The film charts the Donydji community's transition from nomadic life to the digital age, from the 1960s to the present day. One family is featured, across three generations, from the traditional Elder, Dhulutarama, who still knew how to make stone tools, to his grand-daughter, Joanne Yindiri Guyula, who teaches at the Donydji school. It is a moving portrait of the family's struggle to preserve their culture and remain on their Homeland despite the severe obstacles they face: sub-standard education, deplorable service delivery, lack of job opportunities for the youth, inadequate government policy, bureaucratic mismanagement and pressure from mining interests.
The film also tells the remarkable story of cross cultural co-operation over nearly fifty years. In 1974, Neville White, a genetic anthropologist, went to Donydji to conduct research for a PhD. In effect he has never left. Spending part of each year on the Homeland, he responded to the community's request to help them map their clan lands as a way of resisting the threat of mining license claims.
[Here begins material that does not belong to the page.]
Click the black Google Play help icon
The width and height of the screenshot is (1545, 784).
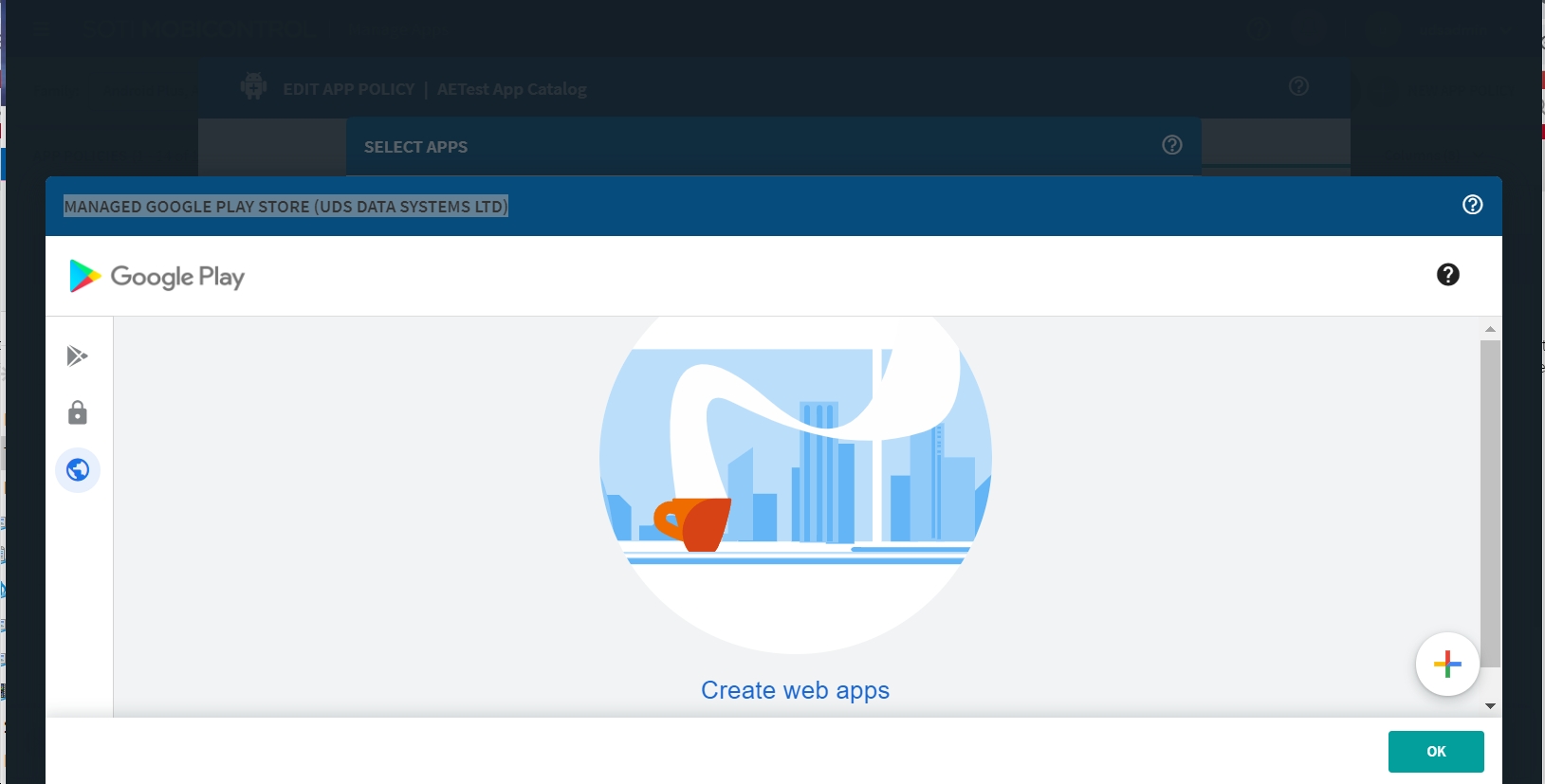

When education, housing and employment opportunities became the community's major concern, Neville White convinced the Rotary Club of Melbourne to fund a major building project that was undertaken by Vietnam Veterans working with the young men of Donydji. Together they built the first school, new houses and a workshop where the youth could learn trade skills to prepare them for employment. Fifteen years later the partnership between Rotary, the Vets and the young men continues.
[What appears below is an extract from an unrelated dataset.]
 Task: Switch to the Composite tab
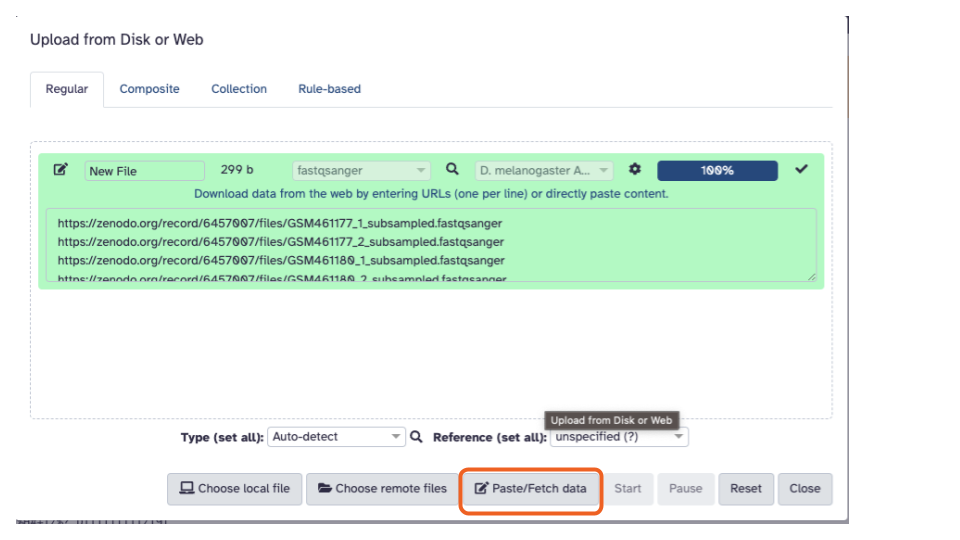[x=149, y=89]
Homeland Story is a moving portrait of a resilient and determined community facing the challenges of maintaining their Donydji Homeland and preserving their vibrant culture.
Glenda Hambly is a writer, director and producer. In 2014 she produced The Legend Maker which premiered at the Melbourne International Film Festival. She has written and directed two award-winning features: Fran (1985) and Waiting at the Royal (2000) both starring Noni Hazlehurst. In addition, she has worked extensively in television, writing and editing fifteen television series and serials and directing a children's series. She has a PhD in Screen Studies and currently lectures in screenwriting at Monash University.
VIEW THE TRAILER OF HOMELAND STORY HERE: vimeo.com/336773143 ...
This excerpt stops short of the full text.